-- Material provided start --

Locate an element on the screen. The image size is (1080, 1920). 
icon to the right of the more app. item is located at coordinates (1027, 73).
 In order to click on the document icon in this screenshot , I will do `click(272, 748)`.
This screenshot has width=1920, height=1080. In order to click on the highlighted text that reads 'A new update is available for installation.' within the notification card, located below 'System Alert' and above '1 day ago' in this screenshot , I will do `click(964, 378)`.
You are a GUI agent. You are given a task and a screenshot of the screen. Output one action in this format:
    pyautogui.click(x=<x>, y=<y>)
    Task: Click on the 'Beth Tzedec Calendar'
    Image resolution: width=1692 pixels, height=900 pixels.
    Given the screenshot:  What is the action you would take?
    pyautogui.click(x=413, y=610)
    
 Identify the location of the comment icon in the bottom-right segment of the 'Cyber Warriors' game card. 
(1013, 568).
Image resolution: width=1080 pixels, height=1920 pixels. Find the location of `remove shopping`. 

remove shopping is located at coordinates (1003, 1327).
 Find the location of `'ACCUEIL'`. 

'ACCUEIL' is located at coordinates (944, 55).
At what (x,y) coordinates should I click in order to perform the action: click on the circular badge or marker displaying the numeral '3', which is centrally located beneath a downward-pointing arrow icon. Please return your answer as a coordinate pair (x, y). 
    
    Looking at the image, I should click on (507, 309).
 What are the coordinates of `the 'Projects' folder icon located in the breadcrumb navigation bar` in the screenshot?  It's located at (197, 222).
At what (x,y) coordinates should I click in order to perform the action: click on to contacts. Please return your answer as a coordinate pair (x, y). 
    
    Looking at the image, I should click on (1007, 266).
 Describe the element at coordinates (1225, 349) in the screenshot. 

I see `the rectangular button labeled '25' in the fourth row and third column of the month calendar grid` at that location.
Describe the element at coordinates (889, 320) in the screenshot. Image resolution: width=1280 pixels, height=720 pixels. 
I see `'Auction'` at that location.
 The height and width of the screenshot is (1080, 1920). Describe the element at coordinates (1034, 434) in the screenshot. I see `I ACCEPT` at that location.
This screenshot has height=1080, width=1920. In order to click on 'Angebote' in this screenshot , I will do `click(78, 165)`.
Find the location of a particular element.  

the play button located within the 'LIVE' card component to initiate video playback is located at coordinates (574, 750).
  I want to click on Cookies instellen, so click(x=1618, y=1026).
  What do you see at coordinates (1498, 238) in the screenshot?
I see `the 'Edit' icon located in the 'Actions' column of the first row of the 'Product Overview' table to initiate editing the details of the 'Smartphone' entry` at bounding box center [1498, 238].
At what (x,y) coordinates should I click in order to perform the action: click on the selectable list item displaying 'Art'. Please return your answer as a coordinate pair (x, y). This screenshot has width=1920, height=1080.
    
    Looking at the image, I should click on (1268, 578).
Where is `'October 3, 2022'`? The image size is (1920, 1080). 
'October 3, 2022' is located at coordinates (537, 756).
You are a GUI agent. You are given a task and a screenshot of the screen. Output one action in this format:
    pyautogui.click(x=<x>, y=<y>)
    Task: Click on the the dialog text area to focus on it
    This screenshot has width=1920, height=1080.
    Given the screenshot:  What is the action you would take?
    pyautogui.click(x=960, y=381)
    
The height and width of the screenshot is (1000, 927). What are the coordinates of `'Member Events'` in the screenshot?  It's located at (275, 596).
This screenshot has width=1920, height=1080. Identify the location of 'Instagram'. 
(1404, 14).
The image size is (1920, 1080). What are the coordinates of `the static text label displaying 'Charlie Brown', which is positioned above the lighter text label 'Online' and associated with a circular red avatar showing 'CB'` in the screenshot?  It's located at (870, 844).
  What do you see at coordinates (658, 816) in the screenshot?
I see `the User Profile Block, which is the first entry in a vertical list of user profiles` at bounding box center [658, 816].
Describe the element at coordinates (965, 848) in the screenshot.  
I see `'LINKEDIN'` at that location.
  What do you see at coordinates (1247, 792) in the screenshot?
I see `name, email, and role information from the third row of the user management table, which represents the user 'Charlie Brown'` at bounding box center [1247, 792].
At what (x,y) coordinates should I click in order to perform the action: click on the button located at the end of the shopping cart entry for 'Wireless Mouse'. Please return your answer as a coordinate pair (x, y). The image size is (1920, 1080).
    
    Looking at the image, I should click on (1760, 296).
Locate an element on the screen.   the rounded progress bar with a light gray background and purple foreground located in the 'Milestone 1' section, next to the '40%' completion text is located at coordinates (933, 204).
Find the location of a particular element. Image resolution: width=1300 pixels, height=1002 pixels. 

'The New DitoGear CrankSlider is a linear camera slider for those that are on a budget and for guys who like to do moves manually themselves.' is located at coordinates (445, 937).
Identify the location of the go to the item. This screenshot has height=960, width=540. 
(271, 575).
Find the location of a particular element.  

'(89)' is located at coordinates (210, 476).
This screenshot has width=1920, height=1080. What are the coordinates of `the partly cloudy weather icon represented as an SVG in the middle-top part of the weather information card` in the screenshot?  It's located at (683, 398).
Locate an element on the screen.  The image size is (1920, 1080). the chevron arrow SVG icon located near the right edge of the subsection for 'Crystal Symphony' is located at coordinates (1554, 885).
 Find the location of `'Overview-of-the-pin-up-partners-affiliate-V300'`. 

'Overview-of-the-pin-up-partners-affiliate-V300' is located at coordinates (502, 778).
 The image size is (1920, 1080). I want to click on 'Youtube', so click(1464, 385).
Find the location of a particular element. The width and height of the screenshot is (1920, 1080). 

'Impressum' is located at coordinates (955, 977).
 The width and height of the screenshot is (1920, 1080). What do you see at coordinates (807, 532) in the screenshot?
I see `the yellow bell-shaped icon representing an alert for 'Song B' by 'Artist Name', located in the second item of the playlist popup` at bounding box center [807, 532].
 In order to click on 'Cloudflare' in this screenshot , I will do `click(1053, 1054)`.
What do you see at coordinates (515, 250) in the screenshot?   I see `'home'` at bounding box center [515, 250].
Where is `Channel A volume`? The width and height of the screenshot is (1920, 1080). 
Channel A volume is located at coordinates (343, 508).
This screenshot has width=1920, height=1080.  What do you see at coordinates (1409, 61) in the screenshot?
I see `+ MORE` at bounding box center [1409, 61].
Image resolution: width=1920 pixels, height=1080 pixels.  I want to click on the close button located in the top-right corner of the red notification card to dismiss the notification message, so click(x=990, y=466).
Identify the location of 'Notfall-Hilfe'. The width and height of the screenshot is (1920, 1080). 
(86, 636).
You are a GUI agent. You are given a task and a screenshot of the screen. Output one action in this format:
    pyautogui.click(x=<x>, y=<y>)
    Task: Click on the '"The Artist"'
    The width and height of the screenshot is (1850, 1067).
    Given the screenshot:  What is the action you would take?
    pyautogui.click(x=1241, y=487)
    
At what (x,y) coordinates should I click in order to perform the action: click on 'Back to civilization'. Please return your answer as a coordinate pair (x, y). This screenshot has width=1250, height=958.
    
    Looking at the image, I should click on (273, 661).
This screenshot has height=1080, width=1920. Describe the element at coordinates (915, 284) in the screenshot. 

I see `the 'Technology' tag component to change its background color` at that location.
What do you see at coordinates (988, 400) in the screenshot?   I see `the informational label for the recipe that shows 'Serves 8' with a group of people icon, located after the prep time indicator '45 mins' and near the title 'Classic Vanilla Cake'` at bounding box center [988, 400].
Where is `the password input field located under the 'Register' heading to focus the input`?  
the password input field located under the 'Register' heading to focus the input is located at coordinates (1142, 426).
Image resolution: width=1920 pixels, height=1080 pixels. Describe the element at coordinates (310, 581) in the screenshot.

-- Material provided end --

Required task
Render every line of the material above as a JSON list of strings, one string per line, skipping any blank lines.

Solved exercise
[
  "Locate an element on the screen. The image size is (1080, 1920). ",
  "icon to the right of the more app. item is located at coordinates (1027, 73).",
  " In order to click on the document icon in this screenshot , I will do `click(272, 748)`.",
  "This screenshot has width=1920, height=1080. In order to click on the highlighted text that reads 'A new update is available for installation.' within the notification card, located below 'System Alert' and above '1 day ago' in this screenshot , I will do `click(964, 378)`.",
  "You are a GUI agent. You are given a task and a screenshot of the screen. Output one action in this format:",
  "    pyautogui.click(x=<x>, y=<y>)",
  "    Task: Click on the 'Beth Tzedec Calendar'",
  "    Image resolution: width=1692 pixels, height=900 pixels.",
  "    Given the screenshot:  What is the action you would take?",
  "    pyautogui.click(x=413, y=610)",
  " Identify the location of the comment icon in the bottom-right segment of the 'Cyber Warriors' game card. ",
  "(1013, 568).",
  "Image resolution: width=1080 pixels, height=1920 pixels. Find the location of `remove shopping`. ",
  "remove shopping is located at coordinates (1003, 1327).",
  " Find the location of `'ACCUEIL'`. ",
  "'ACCUEIL' is located at coordinates (944, 55).",
  "At what (x,y) coordinates should I click in order to perform the action: click on the circular badge or marker displaying the numeral '3', which is centrally located beneath a downward-pointing arrow icon. Please return your answer as a coordinate pair (x, y). ",
  "    Looking at the image, I should click on (507, 309).",
  " What are the coordinates of `the 'Projects' folder icon located in the breadcrumb navigation bar` in the screenshot?  It's located at (197, 222).",
  "At what (x,y) coordinates should I click in order to perform the action: click on to contacts. Please return your answer as a coordinate pair (x, y). ",
  "    Looking at the image, I should click on (1007, 266).",
  " Describe the element at coordinates (1225, 349) in the screenshot. ",
  "I see `the rectangular button labeled '25' in the fourth row and third column of the month calendar grid` at that location.",
  "Describe the element at coordinates (889, 320) in the screenshot. Image resolution: width=1280 pixels, height=720 pixels. ",
  "I see `'Auction'` at that location.",
  " The height and width of the screenshot is (1080, 1920). Describe the element at coordinates (1034, 434) in the screenshot. I see `I ACCEPT` at that location.",
  "This screenshot has height=1080, width=1920. In order to click on 'Angebote' in this screenshot , I will do `click(78, 165)`.",
  "Find the location of a particular element.  ",
  "the play button located within the 'LIVE' card component to initiate video playback is located at coordinates (574, 750).",
  "  I want to click on Cookies instellen, so click(x=1618, y=1026).",
  "  What do you see at coordinates (1498, 238) in the screenshot?",
  "I see `the 'Edit' icon located in the 'Actions' column of the first row of the 'Product Overview' table to initiate editing the details of the 'Smartphone' entry` at bounding box center [1498, 238].",
  "At what (x,y) coordinates should I click in order to perform the action: click on the selectable list item displaying 'Art'. Please return your answer as a coordinate pair (x, y). This screenshot has width=1920, height=1080.",
  "    Looking at the image, I should click on (1268, 578).",
  "Where is `'October 3, 2022'`? The image size is (1920, 1080). ",
  "'October 3, 2022' is located at coordinates (537, 756).",
  "You are a GUI agent. You are given a task and a screenshot of the screen. Output one action in this format:",
  "    pyautogui.click(x=<x>, y=<y>)",
  "    Task: Click on the the dialog text area to focus on it",
  "    This screenshot has width=1920, height=1080.",
  "    Given the screenshot:  What is the action you would take?",
  "    pyautogui.click(x=960, y=381)",
  "The height and width of the screenshot is (1000, 927). What are the coordinates of `'Member Events'` in the screenshot?  It's located at (275, 596).",
  "This screenshot has width=1920, height=1080. Identify the location of 'Instagram'. ",
  "(1404, 14).",
  "The image size is (1920, 1080). What are the coordinates of `the static text label displaying 'Charlie Brown', which is positioned above the lighter text label 'Online' and associated with a circular red avatar showing 'CB'` in the screenshot?  It's located at (870, 844).",
  "  What do you see at coordinates (658, 816) in the screenshot?",
  "I see `the User Profile Block, which is the first entry in a vertical list of user profiles` at bounding box center [658, 816].",
  "Describe the element at coordinates (965, 848) in the screenshot.  ",
  "I see `'LINKEDIN'` at that location.",
  "  What do you see at coordinates (1247, 792) in the screenshot?",
  "I see `name, email, and role information from the third row of the user management table, which represents the user 'Charlie Brown'` at bounding box center [1247, 792].",
  "At what (x,y) coordinates should I click in order to perform the action: click on the button located at the end of the shopping cart entry for 'Wireless Mouse'. Please return your answer as a coordinate pair (x, y). The image size is (1920, 1080).",
  "    Looking at the image, I should click on (1760, 296).",
  "Locate an element on the screen.   the rounded progress bar with a light gray background and purple foreground located in the 'Milestone 1' section, next to the '40%' completion text is located at coordinates (933, 204).",
  "Find the location of a particular element. Image resolution: width=1300 pixels, height=1002 pixels. ",
  "'The New DitoGear CrankSlider is a linear camera slider for those that are on a budget and for guys who like to do moves manually themselves.' is located at coordinates (445, 937).",
  "Identify the location of the go to the item. This screenshot has height=960, width=540. ",
  "(271, 575).",
  "Find the location of a particular element.  ",
  "'(89)' is located at coordinates (210, 476).",
  "This screenshot has width=1920, height=1080. What are the coordinates of `the partly cloudy weather icon represented as an SVG in the middle-top part of the weather information card` in the screenshot?  It's located at (683, 398).",
  "Locate an element on the screen.  The image size is (1920, 1080). the chevron arrow SVG icon located near the right edge of the subsection for 'Crystal Symphony' is located at coordinates (1554, 885).",
  " Find the location of `'Overview-of-the-pin-up-partners-affiliate-V300'`. ",
  "'Overview-of-the-pin-up-partners-affiliate-V300' is located at coordinates (502, 778).",
  " The image size is (1920, 1080). I want to click on 'Youtube', so click(1464, 385).",
  "Find the location of a particular element. The width and height of the screenshot is (1920, 1080). ",
  "'Impressum' is located at coordinates (955, 977).",
  " The width and height of the screenshot is (1920, 1080). What do you see at coordinates (807, 532) in the screenshot?",
  "I see `the yellow bell-shaped icon representing an alert for 'Song B' by 'Artist Name', located in the second item of the playlist popup` at bounding box center [807, 532].",
  " In order to click on 'Cloudflare' in this screenshot , I will do `click(1053, 1054)`.",
  "What do you see at coordinates (515, 250) in the screenshot?   I see `'home'` at bounding box center [515, 250].",
  "Where is `Channel A volume`? The width and height of the screenshot is (1920, 1080). ",
  "Channel A volume is located at coordinates (343, 508).",
  "This screenshot has width=1920, height=1080.  What do you see at coordinates (1409, 61) in the screenshot?",
  "I see `+ MORE` at bounding box center [1409, 61].",
  "Image resolution: width=1920 pixels, height=1080 pixels.  I want to click on the close button located in the top-right corner of the red notification card to dismiss the notification message, so click(x=990, y=466).",
  "Identify the location of 'Notfall-Hilfe'. The width and height of the screenshot is (1920, 1080). ",
  "(86, 636).",
  "You are a GUI agent. You are given a task and a screenshot of the screen. Output one action in this format:",
  "    pyautogui.click(x=<x>, y=<y>)",
  "    Task: Click on the '\"The Artist\"'",
  "    The width and height of the screenshot is (1850, 1067).",
  "    Given the screenshot:  What is the action you would take?",
  "    pyautogui.click(x=1241, y=487)",
  "At what (x,y) coordinates should I click in order to perform the action: click on 'Back to civilization'. Please return your answer as a coordinate pair (x, y). This screenshot has width=1250, height=958.",
  "    Looking at the image, I should click on (273, 661).",
  "This screenshot has height=1080, width=1920. Describe the element at coordinates (915, 284) in the screenshot. ",
  "I see `the 'Technology' tag component to change its background color` at that location.",
  "What do you see at coordinates (988, 400) in the screenshot?   I see `the informational label for the recipe that shows 'Serves 8' with a group of people icon, located after the prep time indicator '45 mins' and near the title 'Classic Vanilla Cake'` at bounding box center [988, 400].",
  "Where is `the password input field located under the 'Register' heading to focus the input`?  ",
  "the password input field located under the 'Register' heading to focus the input is located at coordinates (1142, 426).",
  "Image resolution: width=1920 pixels, height=1080 pixels. Describe the element at coordinates (310, 581) in the screenshot."
]